Argentina cayó 1 a 0 ante España en tiempo suplementario y se quedó con el subcampeonato del Mundial 2026, pero la jornada volvió a demostrar que el deporte puede unir, emocionar y enseñar a levantarse. En La Quiaca, cientos de familias desafiaron el frío y el viento para acompañar a la Selección en las pantallas gigantes dispuestas por el municipio. Hubo sorteos, actividades, turistas y una comunidad entera reunida detrás de los mismos colores.

Argentina no pudo alcanzar el bicampeonato, pero volvió a ocupar el centro del mundo. La Selección disputó una final memorable ante España y cayó por la mínima diferencia en el tiempo suplementario, luego de sostener una batalla deportiva de enorme exigencia. El resultado duele, porque se llegó hasta el último paso, pero también confirma que el equipo nacional sigue perteneciendo a la élite del fútbol mundial. Ser subcampeón entre decenas de selecciones no es una derrota moral: es la consecuencia de haber competido hasta el límite.
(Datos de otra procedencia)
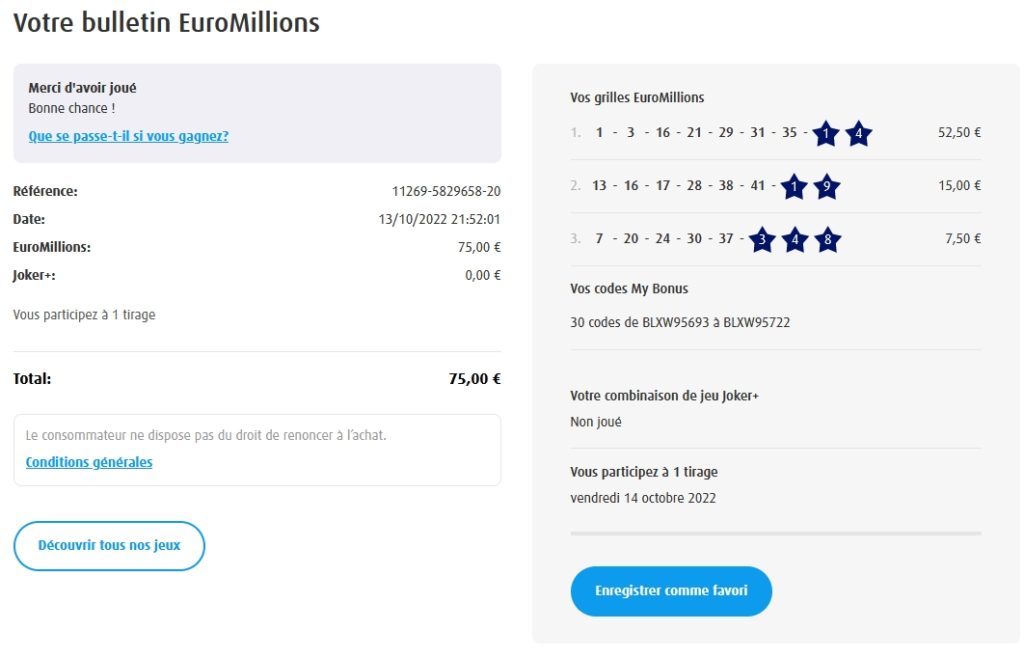Screen dimensions: 1024x658
Task: Click star number 3 in the third grid
Action: pos(762,240)
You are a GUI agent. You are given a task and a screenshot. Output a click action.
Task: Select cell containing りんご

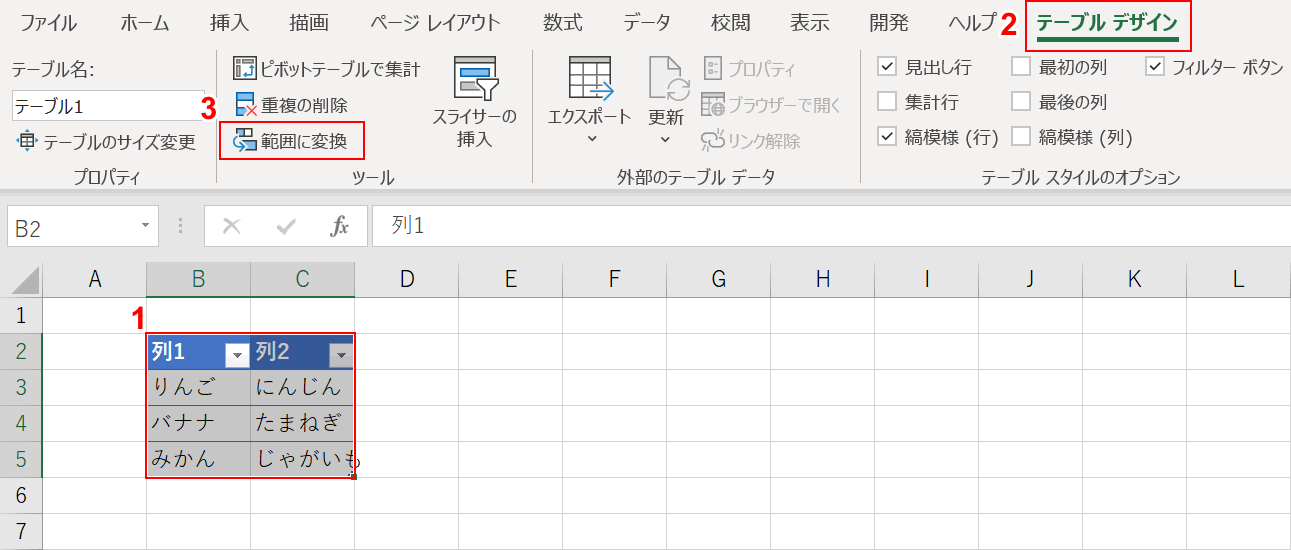pos(198,388)
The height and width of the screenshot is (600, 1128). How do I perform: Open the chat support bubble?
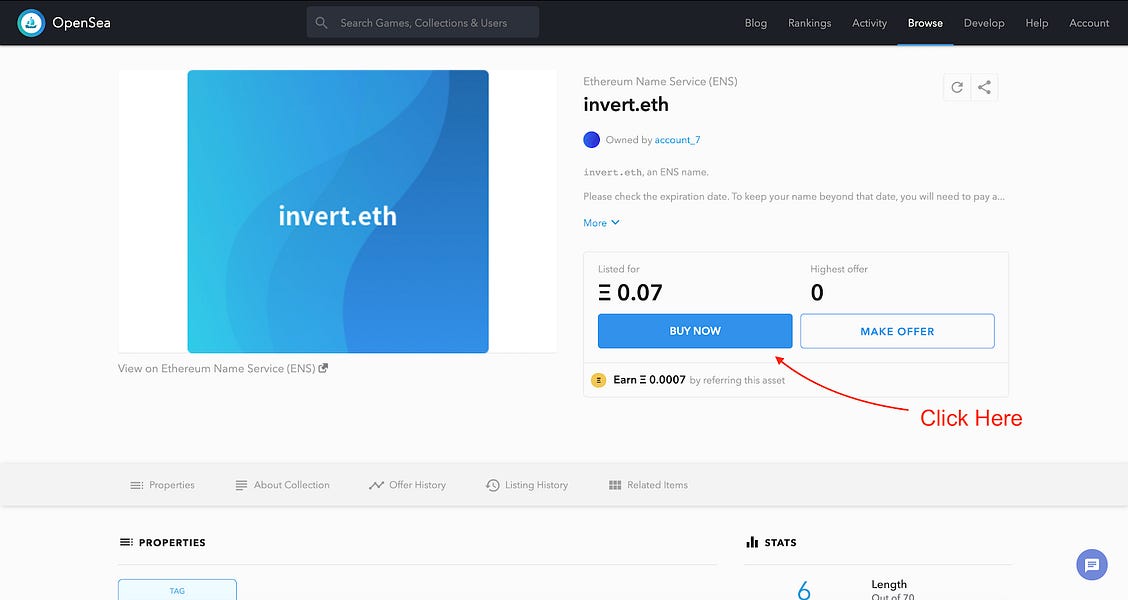1091,565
En La Quiaca, la final se vivió con una intensidad extraordinaria. El anfiteatro del Complejo Cultural Manka Fiesta estuvo colmado por familias que acudieron con camisetas, banderas y bufandas para acompañar a la Argentina. También tuvo una importante convocatoria la pantalla instalada en el exterior, donde vecinos y turistas procedentes de Buenos Aires y Misiones compartieron el partido a pesar del frío puneño y las fuertes ráfagas.

La Municipalidad de La Quiaca acompañó a la comunidad durante todo el Mundial, transformando cada presentación de la Selección en una oportunidad de encuentro. Antes de la final se realizaron sorteos de camisetas, gorros, bufandas y una pelota mundialista. Durante la pausa de hidratación, integrantes del gabinete municipal distribuyeron mandarinas y jugos entre los asistentes, especialmente entre los niños que vivieron el encuentro junto a sus familias.

Tras el pitazo final hubo tristeza, silencio y algunas lágrimas, pero también reconocimiento. Numerosos vecinos agradecieron la posibilidad de haber seguido gratuitamente los partidos en pantalla gigante y de haber encontrado un espacio seguro para compartir con sus hijos. Ese agradecimiento demuestra que el valor de la iniciativa no dependía únicamente de ganar la copa: estuvo en reunir a la ciudad, fortalecer vínculos y permitir que nadie quedara afuera de un acontecimiento que atravesó a todo el país.

El deporte enseña que la grandeza no consiste solamente en levantar un trofeo. También está en volver a intentarlo, aceptar la derrota, respetar al rival y convertir el dolor en aprendizaje. Argentina llegó nuevamente a una final mundialista porque sus jugadores creyeron, trabajaron y se sostuvieron como equipo. Esa conducta puede trasladarse a cada tarea que nos corresponde como ciudadanos: estudiar mejor, trabajar con responsabilidad, cuidar a los demás y no abandonar los sueños ante el primer tropiezo.
La Quiaca despidió el Mundial con la bandera en alto. España se llevó la copa, pero Argentina conservó algo que ningún resultado puede borrar: su pasión, su identidad colectiva y la capacidad de reunir a millones detrás de una misma ilusión. Hoy toca agradecer, reconocer el esfuerzo y seguir creyendo. Porque caer en una final no significa llegar al final del camino; significa haber llegado más lejos que casi todos y tener una nueva razón para levantarse.